Collected data:
————————

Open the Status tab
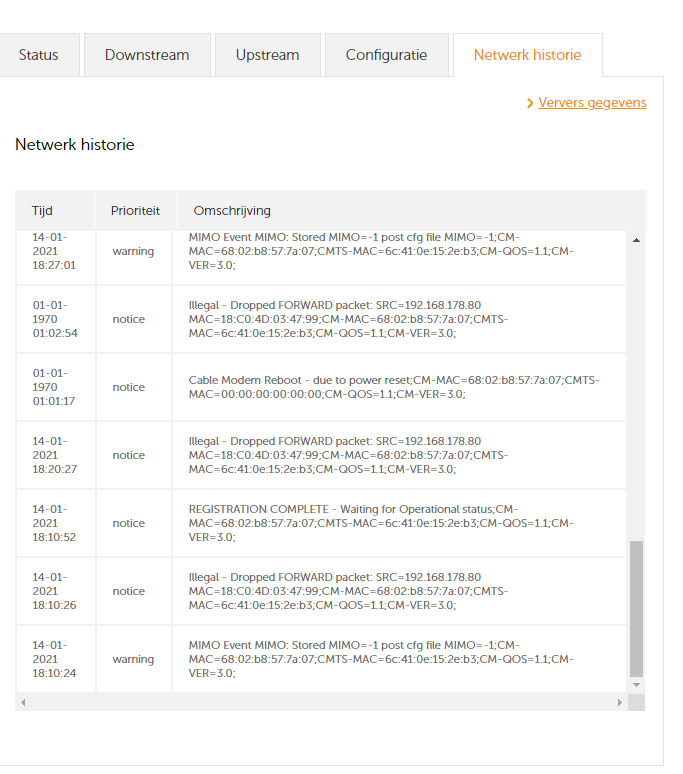(38, 55)
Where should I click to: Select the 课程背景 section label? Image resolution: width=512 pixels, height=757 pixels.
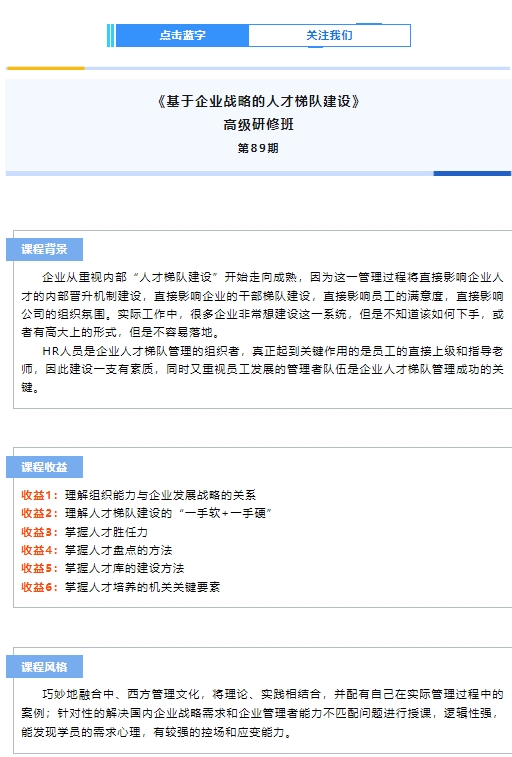[x=44, y=249]
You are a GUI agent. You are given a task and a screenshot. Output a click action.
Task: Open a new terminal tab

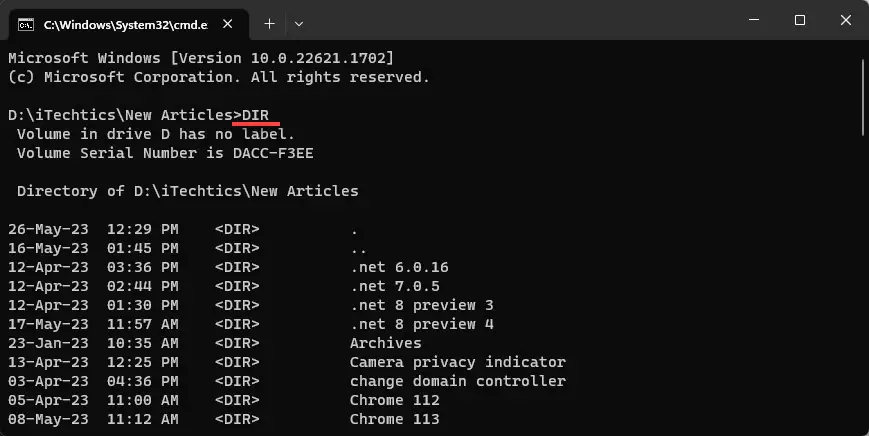269,24
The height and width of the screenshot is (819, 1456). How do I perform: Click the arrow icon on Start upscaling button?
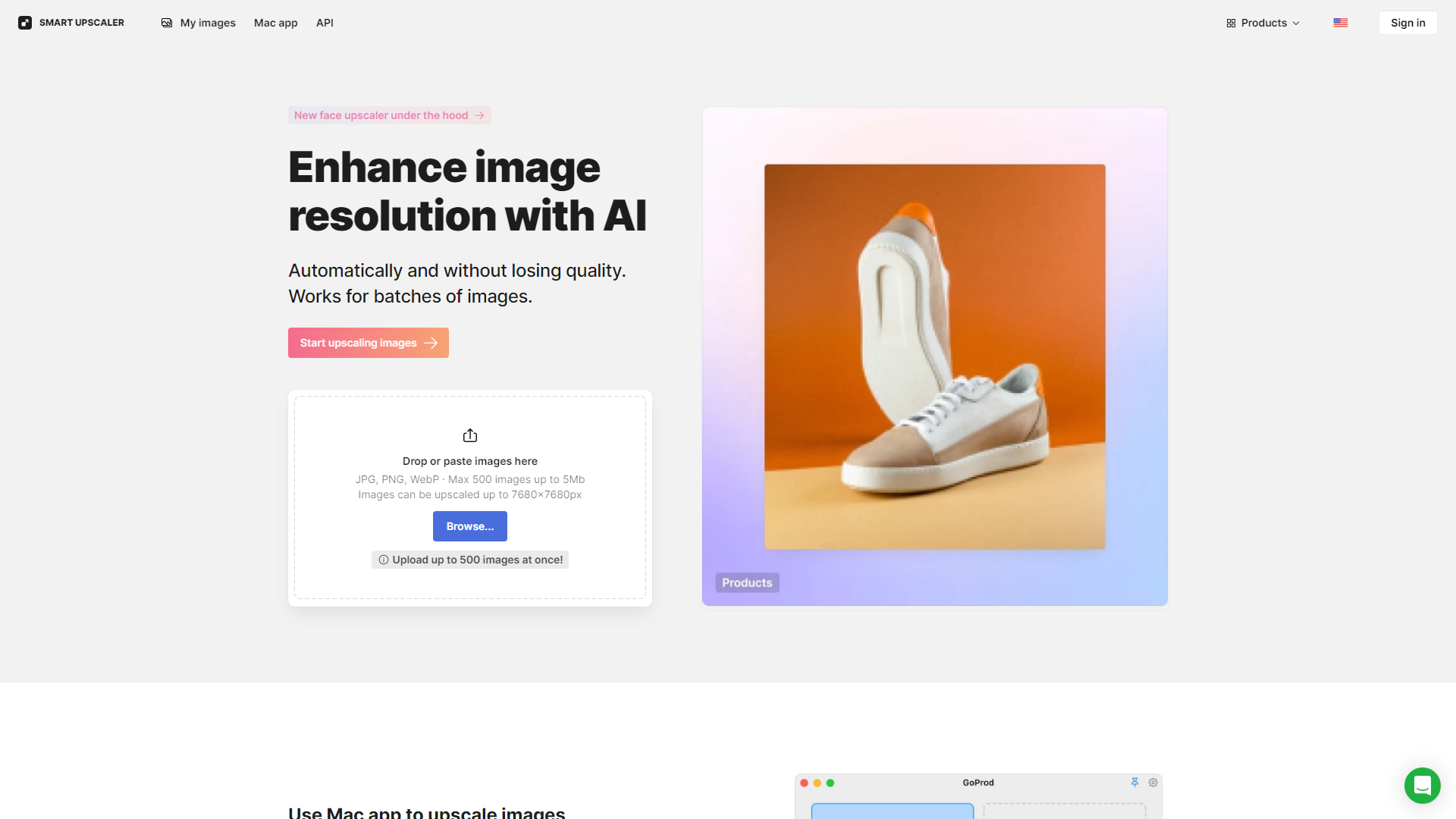click(x=431, y=343)
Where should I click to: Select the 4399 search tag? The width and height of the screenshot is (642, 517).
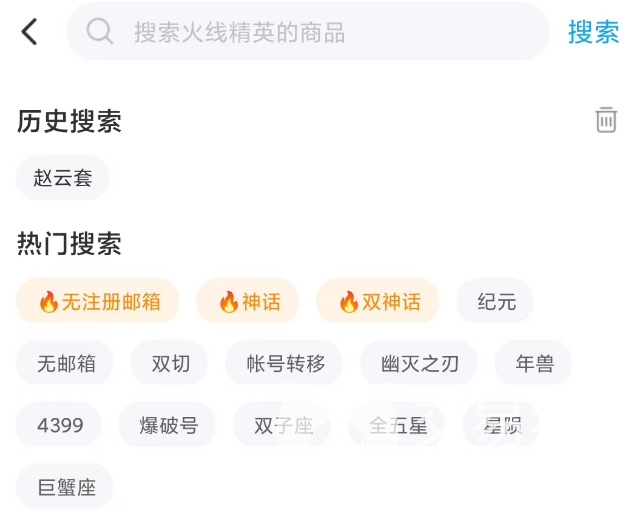60,426
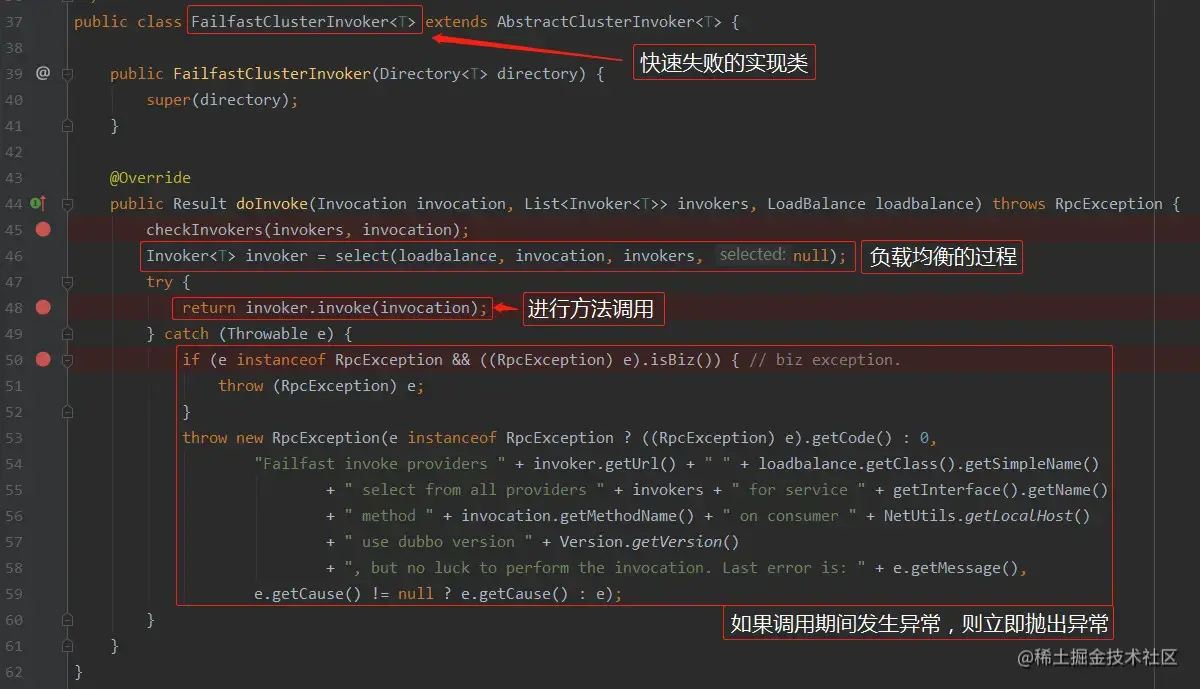Click the @ annotation gutter icon on line 39
The image size is (1200, 689).
point(44,73)
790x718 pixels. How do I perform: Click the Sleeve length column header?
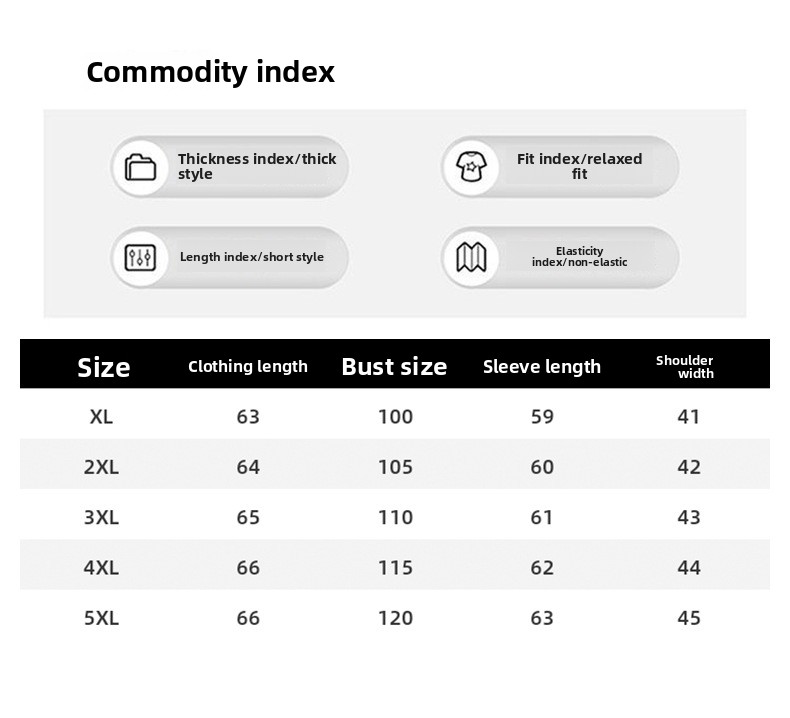[542, 366]
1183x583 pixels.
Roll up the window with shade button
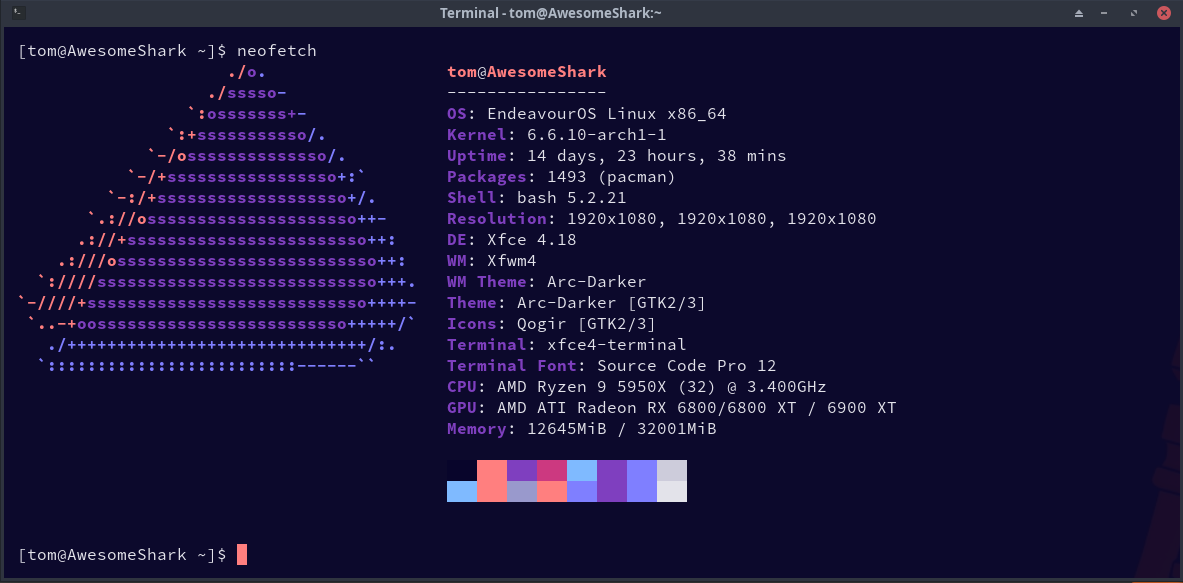1079,14
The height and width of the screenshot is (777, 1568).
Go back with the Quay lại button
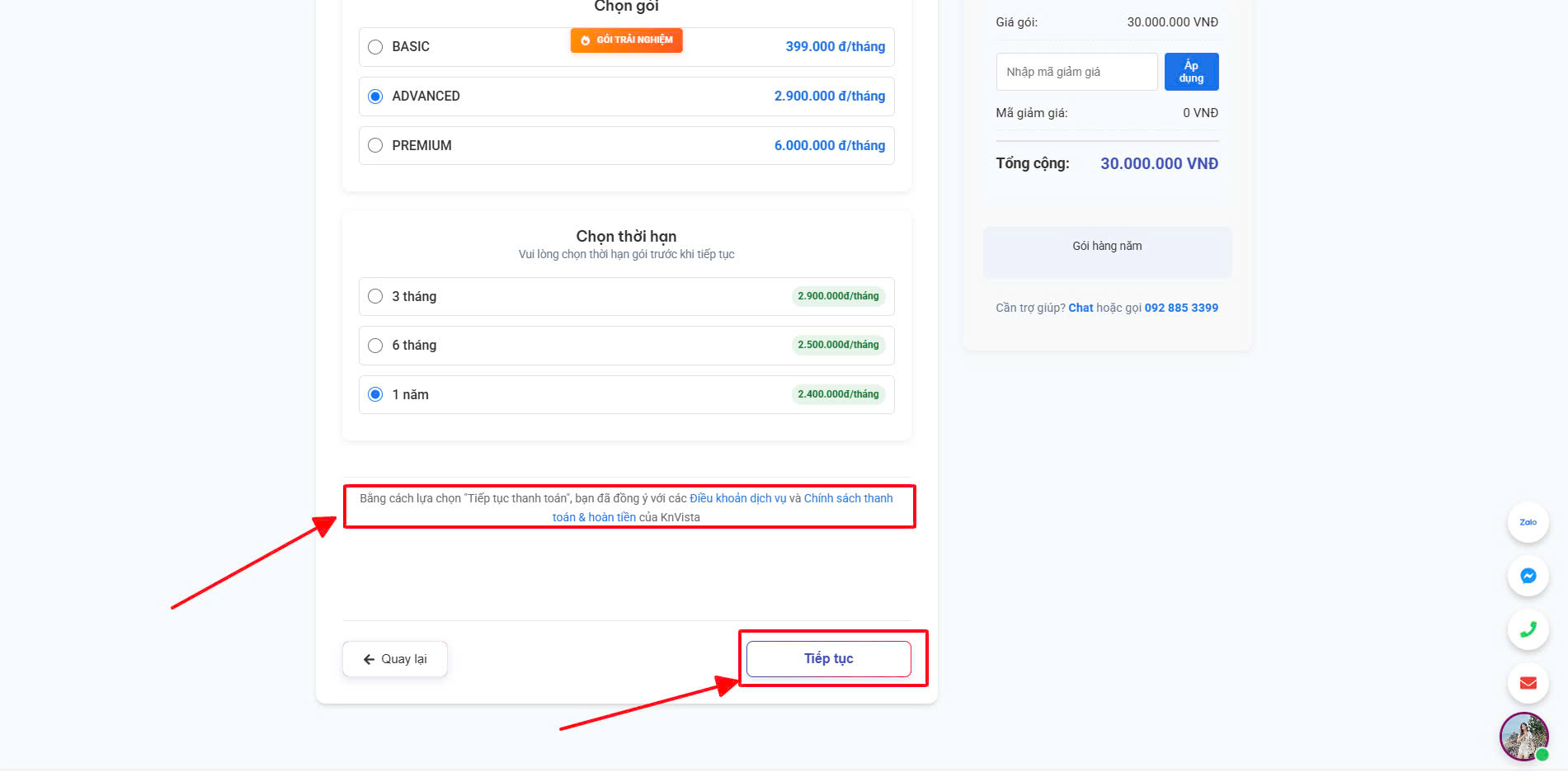point(395,659)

————————

Output all the data above verbatim, leaving out images.

→ **RESPONSE TO THE EXERCISE**:
Open the Status tab
(38, 55)
Where should I click to: Select the 课程背景 section label? Image resolution: width=512 pixels, height=757 pixels.
[x=44, y=249]
You are a GUI agent. You are given a task and a screenshot. Output a click action.
Task: Open a new terminal tab

269,24
The height and width of the screenshot is (819, 1456). How do I perform: Click the arrow icon on Start upscaling button?
click(x=431, y=343)
Where should I click to: Select the 4399 search tag? The width and height of the screenshot is (642, 517).
60,426
Click the @ annotation gutter icon on line 39
The image size is (1200, 689).
point(44,73)
790x718 pixels. How do I perform: Click the Sleeve length column header?
[542, 366]
1183x583 pixels.
Roll up the window with shade button
1079,14
The height and width of the screenshot is (777, 1568).
Go back with the Quay lại button
point(395,659)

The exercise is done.